Governo Trump critica a perseguição do magistrado contra a fonte do jornalista Luís Pablo Conceição Almeida

O governo dos Estados Unidos avalia impor novas sanções contra o ministro Alexandre de Moraes, do Supremo Tribunal Federal (STF). As informações são do jornal britânico Financial Times.

O magistrado (sic!) brasileiro foi sancionado no ano passado pela Lei Global Magnitsky, sob acusação de violações de direitos humanos.

As medidas, no entanto, foram posteriormente suspensas, após promessa do Governo Lula de frear as atitudes antidemocráticas do Ministro e suas ações ilegais.

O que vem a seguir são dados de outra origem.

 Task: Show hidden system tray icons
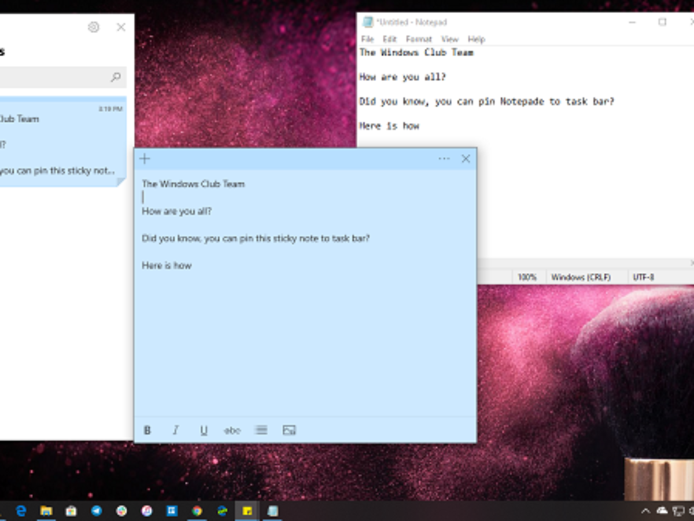[x=645, y=511]
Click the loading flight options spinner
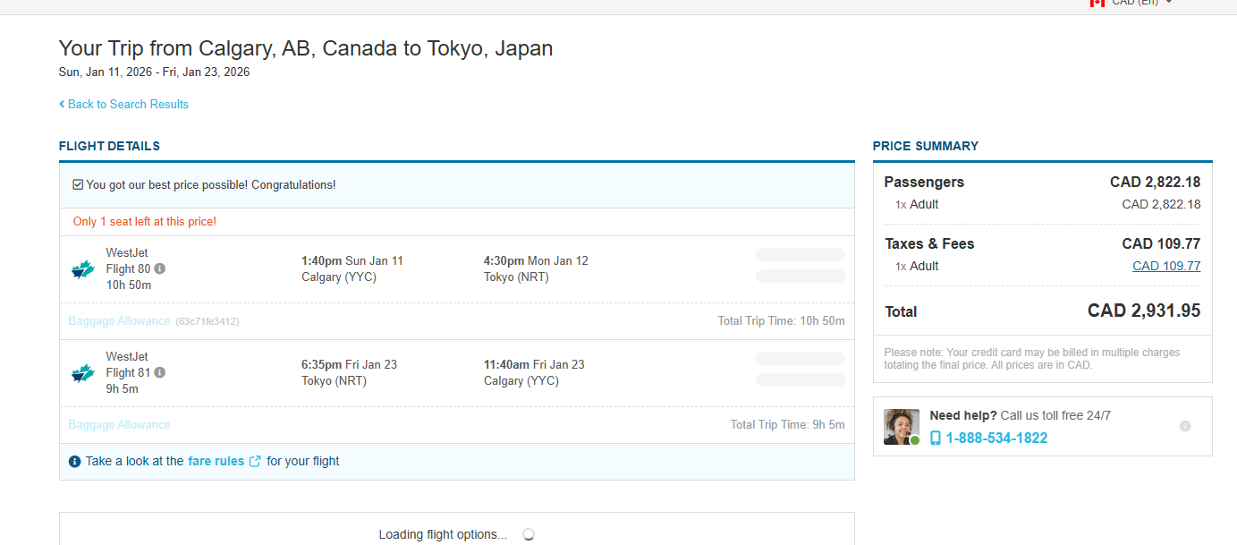This screenshot has width=1237, height=545. tap(529, 534)
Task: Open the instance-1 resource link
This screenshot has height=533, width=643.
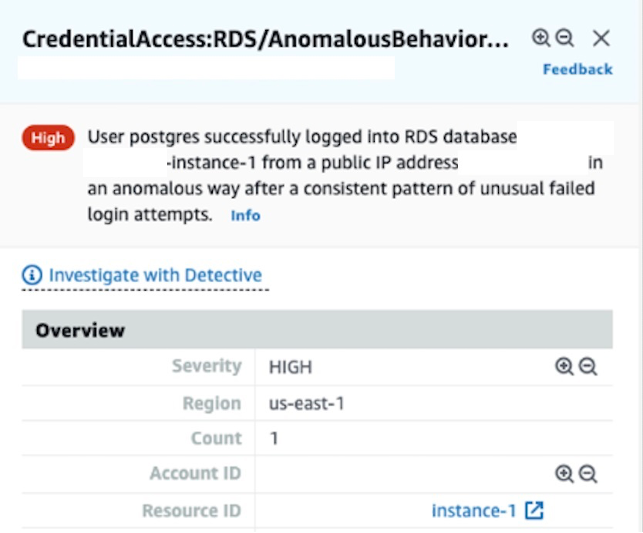Action: pos(473,511)
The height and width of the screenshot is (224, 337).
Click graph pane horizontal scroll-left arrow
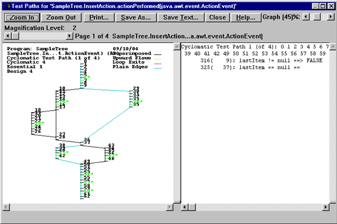tap(6, 207)
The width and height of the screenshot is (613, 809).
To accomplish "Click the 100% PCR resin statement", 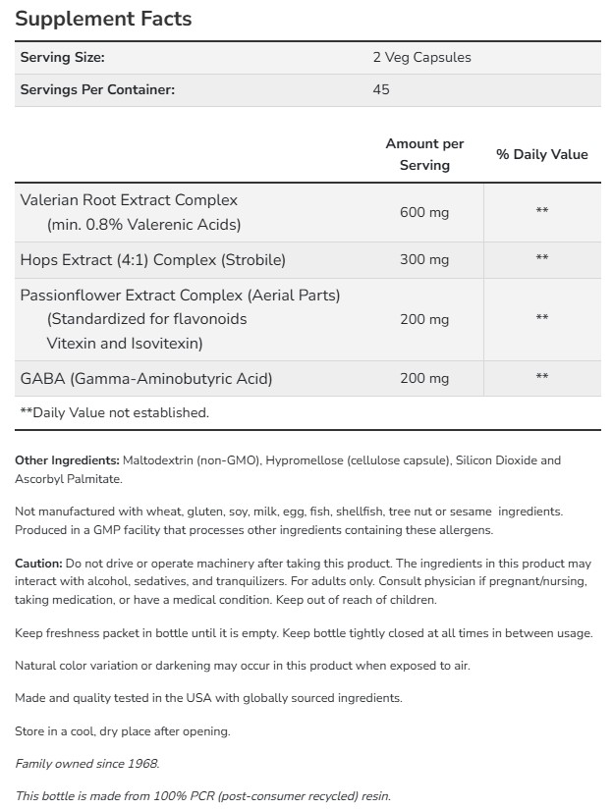I will click(x=202, y=795).
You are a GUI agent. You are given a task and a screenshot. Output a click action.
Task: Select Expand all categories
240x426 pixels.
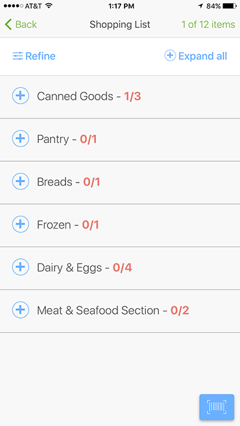point(196,56)
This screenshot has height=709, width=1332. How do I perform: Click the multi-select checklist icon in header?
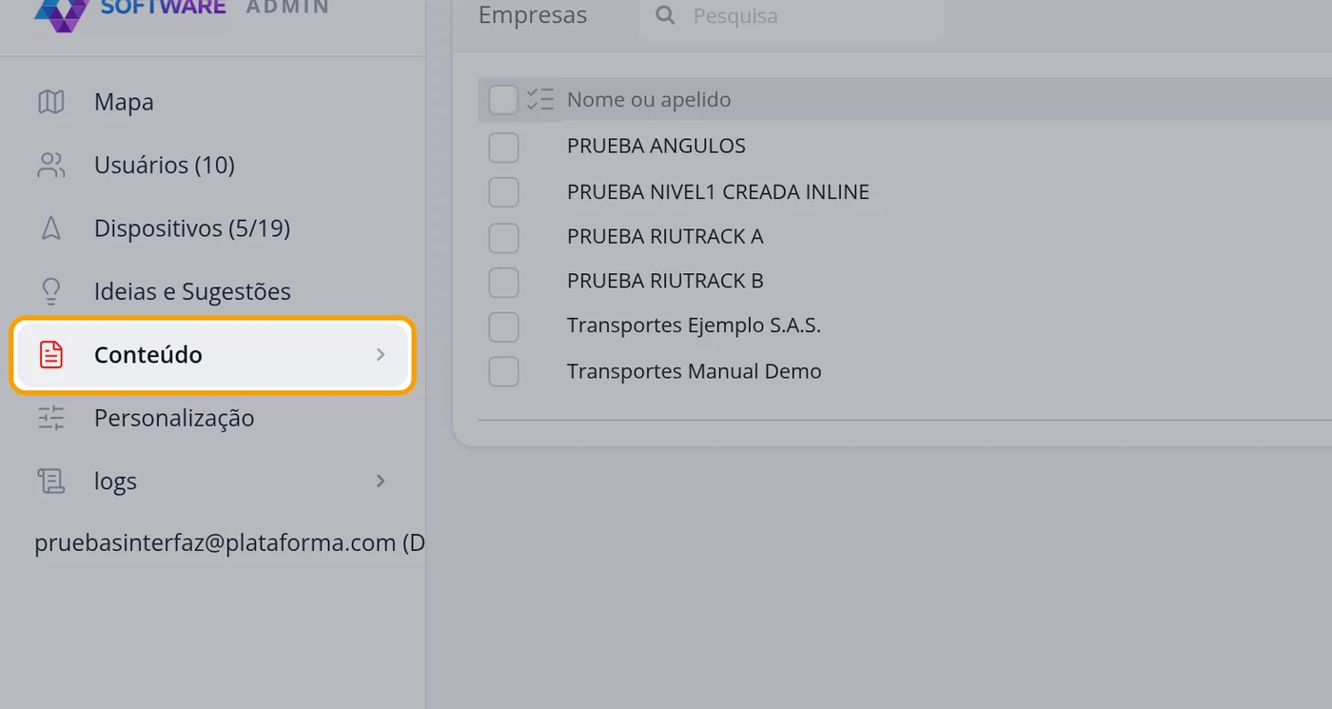(540, 99)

À época da aplicação da Magnitsky, o secretário do Tesouro dos EUA, Scott Bessent, acusou Moraes de promover “uma campanha opressiva de censura, detenções arbitrárias que violam os direitos humanos e processos politizados”, inclusive contra o ex-presidente Jair Bolsonaro.

Segundo o Financial Times, agora Washington acusa o magistrado de perseguir Raimundo Cutrim, fonte do jornalista Luís Pablo Conceição Almeida, que deu informações relacionadas ao ministro do STF Flávio Dino.


Moraes na mira da imprensa internacional

O ministro do STF voltou a estar no centro das atenções da imprensa internacional depois dessa perseguição. A Sociedade Interamericana de Imprensa, por exemplo, repudiou a postura de Moraes no dia seguinte à ação.

Para a entidade, a situação representa “grave ameaça ao exercício do jornalismo e estabelece um perigoso precedente”. 

Moraes havia ganhado projeção internacional depois de entrar em conflito com o empresário Elon Musk e determinar o bloqueio temporário do X no Brasil.

A relação diplomática entre Brasil e EUA está abalada.

No mês passado, o governo do presidente Luiz Inácio Lula da Silva impediu a entrada de dois enviados de Trump. A justificativa foi o temor de uma possível interferência nas eleições de outubro.

Lula, que busca a reeleição para um quarto mandato, sugeriu que os norte-americanos poderiam agir para favorecer seu principal adversário, o senador Flávio Bolsonaro (PL).